New Housing, Income Inequality, and Distressed Metropolitan Areas

Tara Watson


This report examines the link between income inequality and new housing construction in various metropolitan areas. Using data from the Census and Neighborhood Change Database on 215 metropolitan areas, the analysis compares trends between economically distressed metropolitan areas (those that experienced little or no population or economic growth) and non-distressed metropolitan areas. It finds that:

Between 1960 and 2000, the average rate of new housing construction per decade was about six times the rate of population growth in distressed metropolitan areas, a ratio far greater than in any other type of metropolitan area.
In contrast, metropolitan areas experiencing the most rapid population growth had an average rate of new construction that was only about 1.5 times their population growth rate.

Between 1970 and 2000, both distressed and non-distressed metropolitan areas with rapidly growing income inequality experienced rapidly growing residential segregation by income.
Income segregation refers to the sorting of rich families into rich neighborhoods and poor families into poor neighborhoods. Oshkosh, WI, which had the third smallest increase in income inequality between 1970 and 2000 among the 47 distressed metropolitan areas, had the third smallest increase in income segregation. Flint, MI, had the greatest increase in income inequality and the second greatest increase in income segregation among the distressed areas.

In distressed metropolitan areas between 1970 and 2000, rising income segregation was associated with excess housing construction. In non-distressed metropolitan areas, there was no relationship between income segregation and excess housing construction. Excess housing construction, defined as that beyond what would be predicted on the basis of population growth, often results in the abandonment of older housing in the urban core.

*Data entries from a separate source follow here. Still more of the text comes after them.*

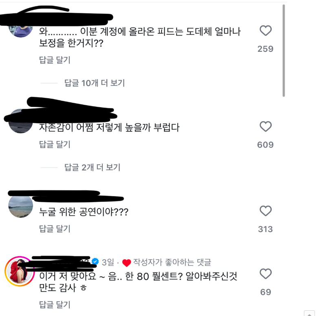The height and width of the screenshot is (316, 319).
Task: Expand 답글 10개 더 보기 replies
Action: click(94, 83)
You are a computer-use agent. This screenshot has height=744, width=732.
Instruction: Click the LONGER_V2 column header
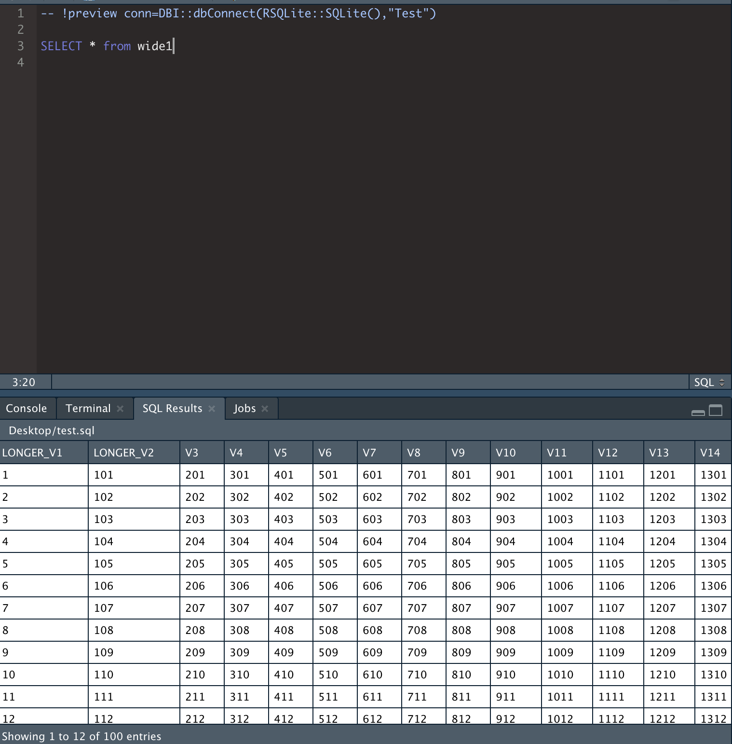point(123,453)
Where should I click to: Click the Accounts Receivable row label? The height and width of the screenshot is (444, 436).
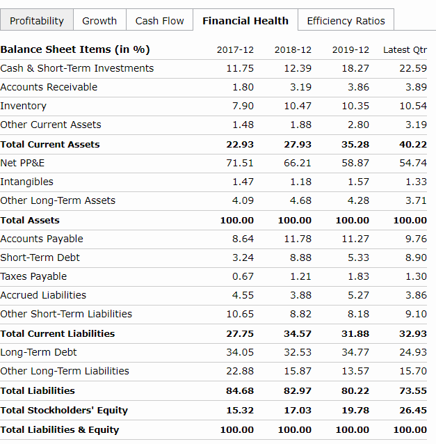[49, 87]
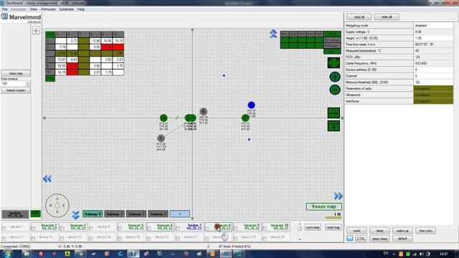Select the blue hedgehog marker on map

pyautogui.click(x=251, y=105)
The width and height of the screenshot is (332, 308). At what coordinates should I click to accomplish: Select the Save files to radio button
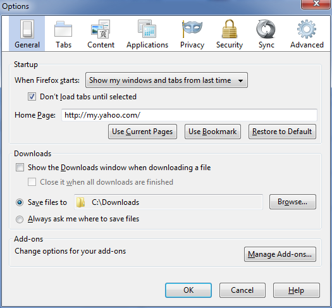20,202
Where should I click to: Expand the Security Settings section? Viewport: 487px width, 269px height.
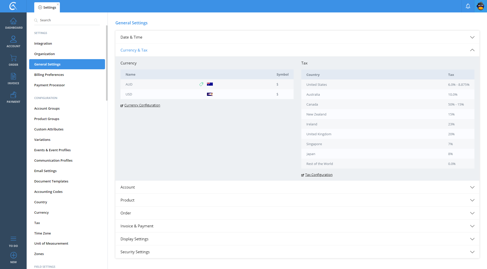[x=472, y=252]
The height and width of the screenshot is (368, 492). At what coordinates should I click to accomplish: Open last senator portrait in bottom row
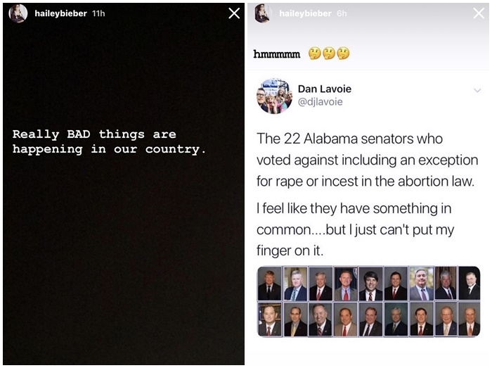pos(469,319)
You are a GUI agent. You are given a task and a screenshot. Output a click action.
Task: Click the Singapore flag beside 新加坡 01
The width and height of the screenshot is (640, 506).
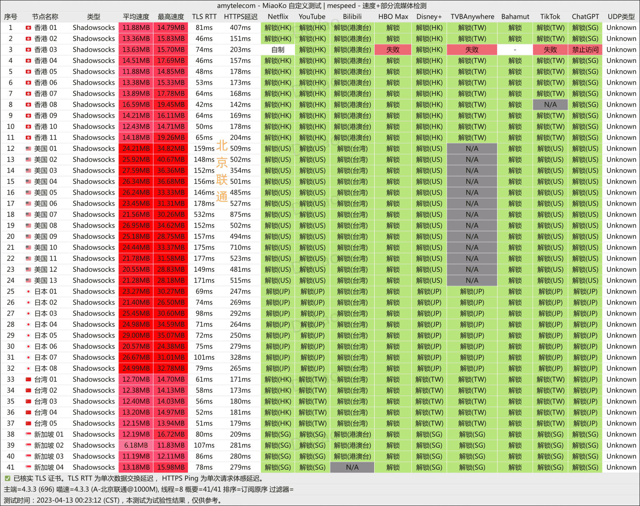(x=28, y=435)
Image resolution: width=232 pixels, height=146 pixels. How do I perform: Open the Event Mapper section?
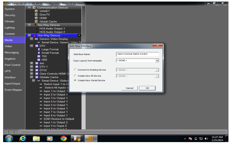13,90
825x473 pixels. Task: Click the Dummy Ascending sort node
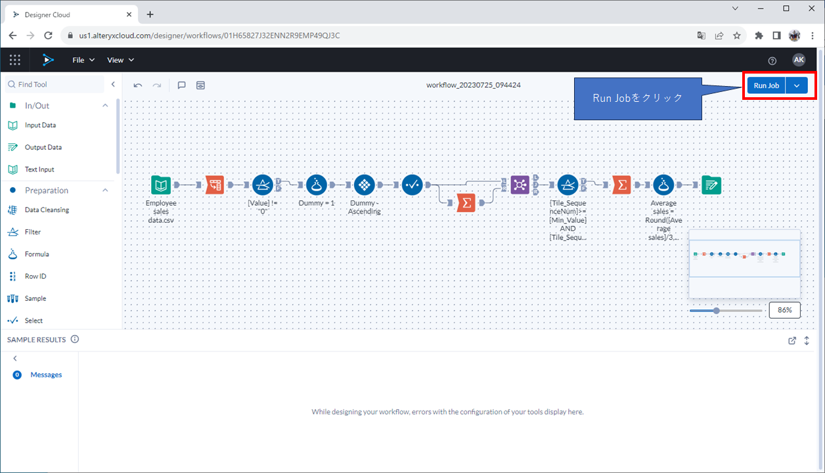pyautogui.click(x=364, y=185)

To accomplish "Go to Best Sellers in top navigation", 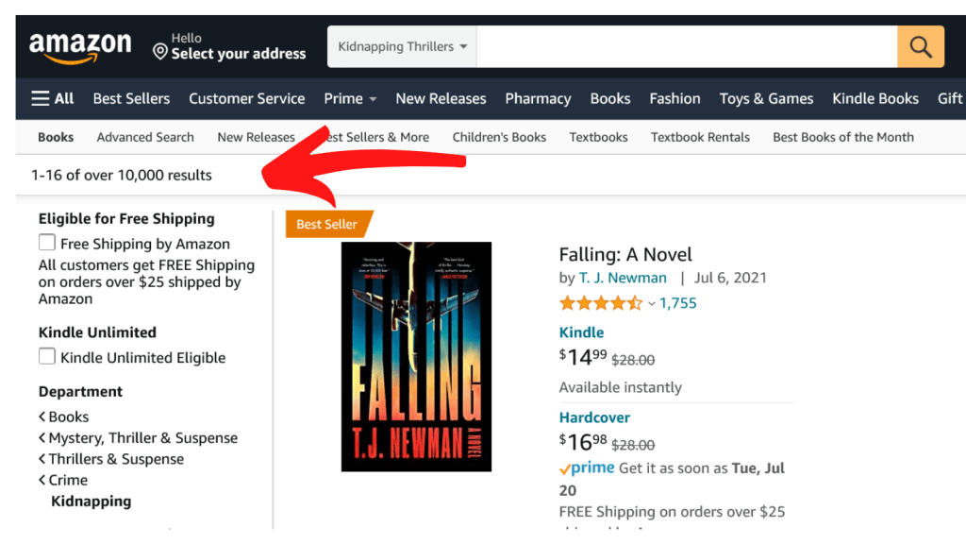I will [131, 98].
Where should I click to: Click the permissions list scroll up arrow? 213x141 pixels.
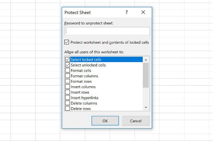pyautogui.click(x=146, y=60)
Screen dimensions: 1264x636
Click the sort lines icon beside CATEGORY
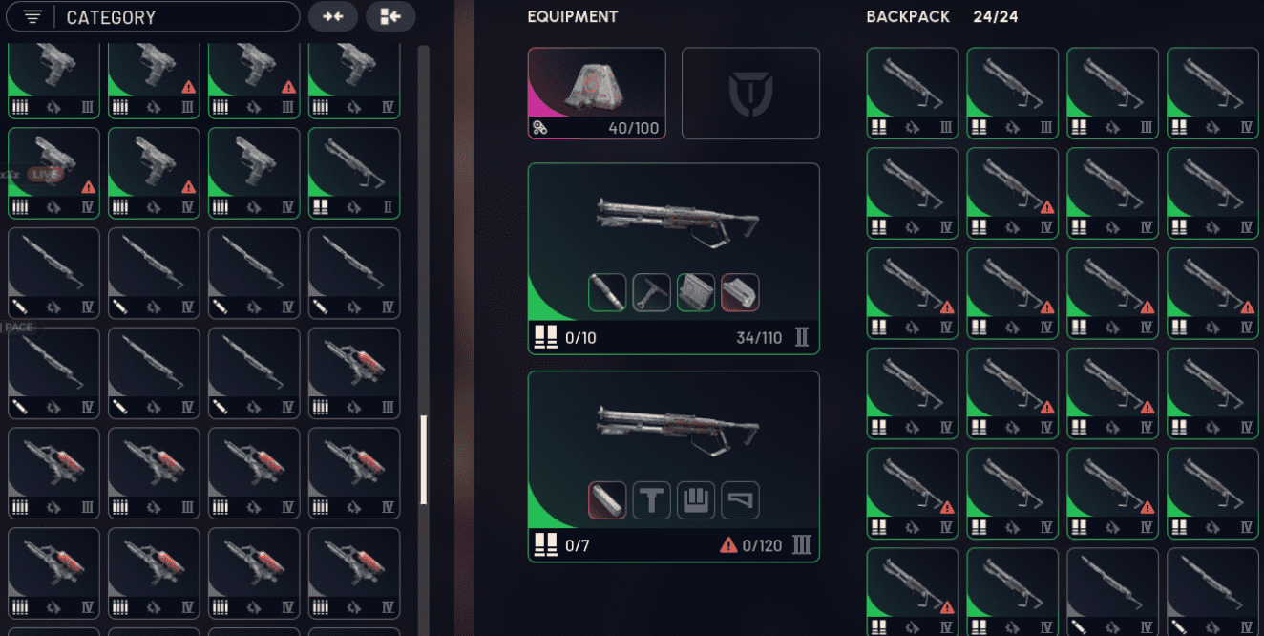33,17
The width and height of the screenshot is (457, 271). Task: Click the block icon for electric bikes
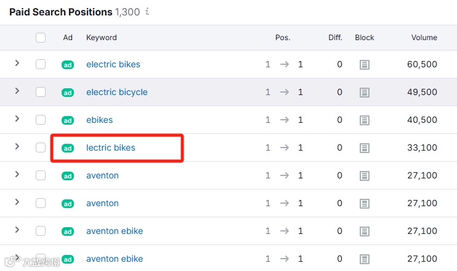pos(365,64)
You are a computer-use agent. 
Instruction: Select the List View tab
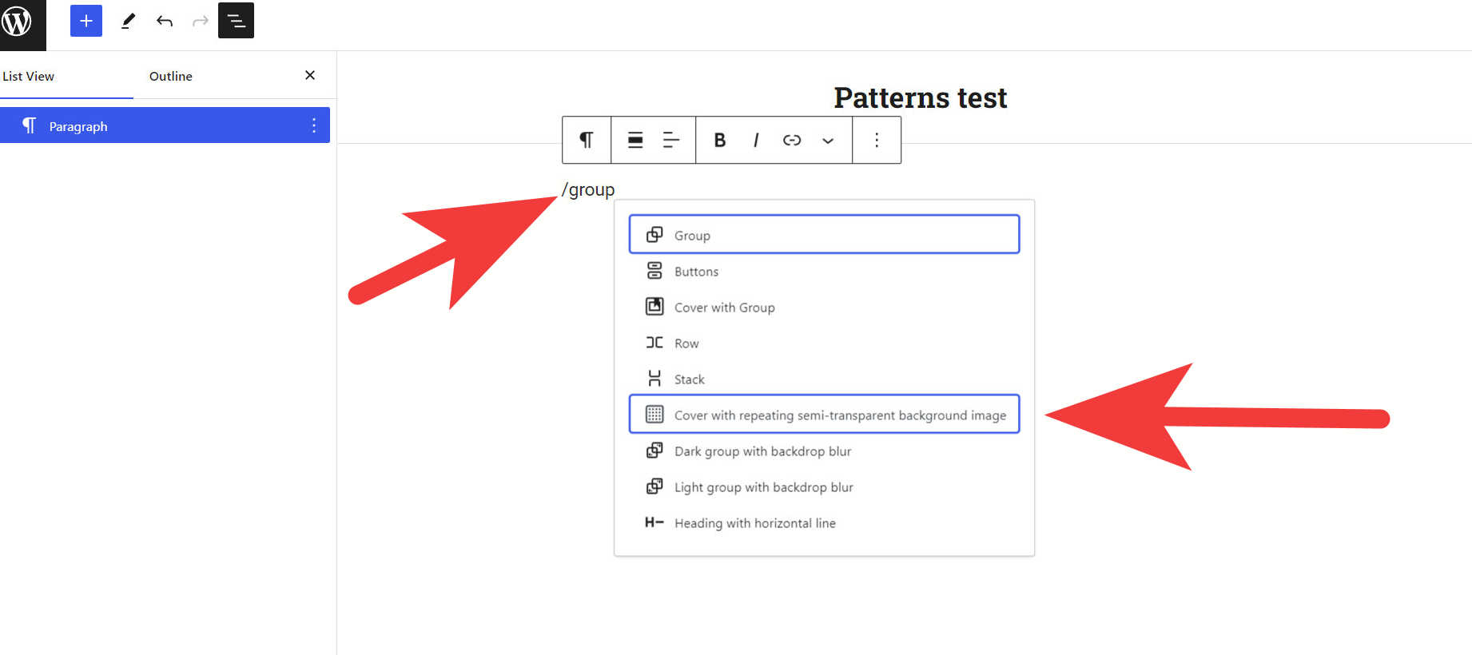(x=29, y=76)
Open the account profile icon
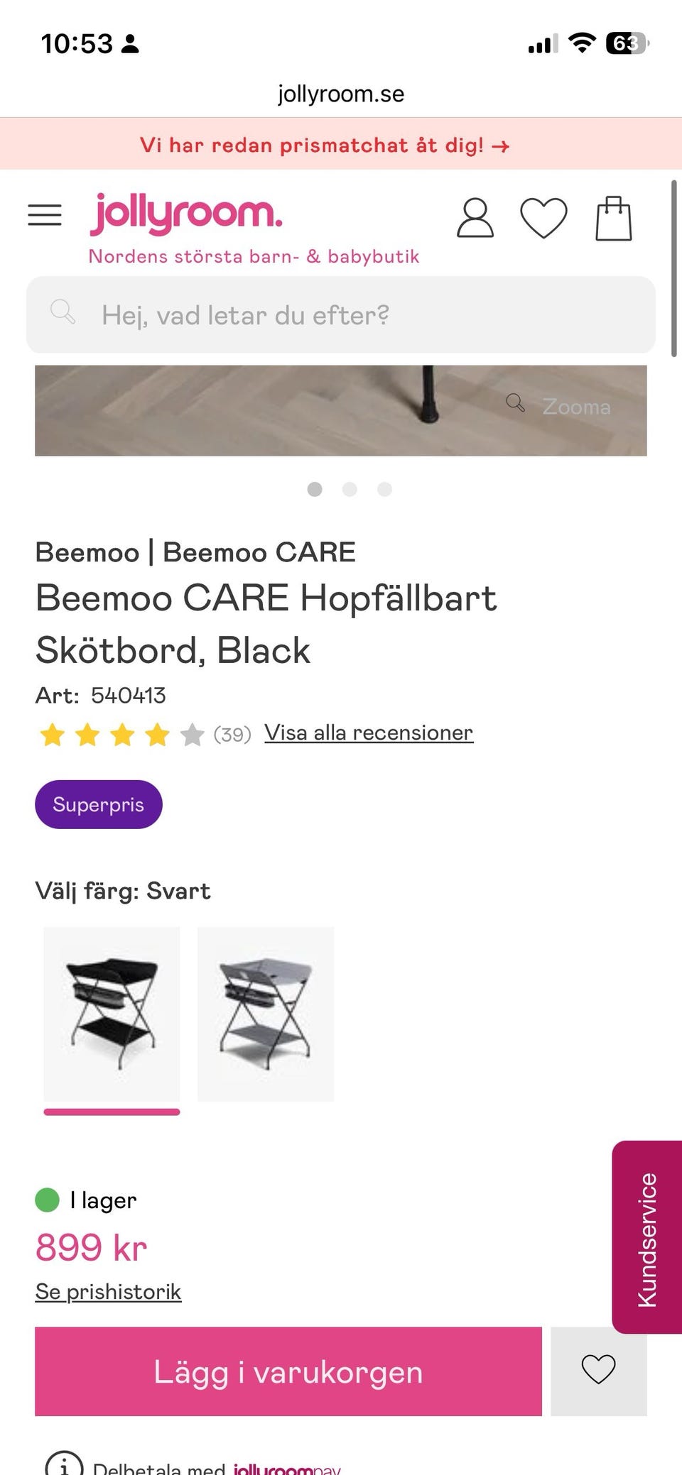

Rising income inequality and neighborhood income segregation accounted for 16 to 50 percent of new construction in distressed metropolitan areas between 1970 and 2000.
The percentage of new housing construction in distressed areas that resulted from increasing income inequality and income segregation since 1970 was 16 percent in 1980, 39 percent in 1990, and 50 percent in 2000.

Policymakers in economically distressed metropolitan areas who are concerned about the effects of overbuilding and income segregation—such as the decline of older cities and inner suburbs and the perpetuation of poverty—should be concerned about income inequality. Policies that reduce income inequality can help reduce overbuilding and income segregation in distressed areas.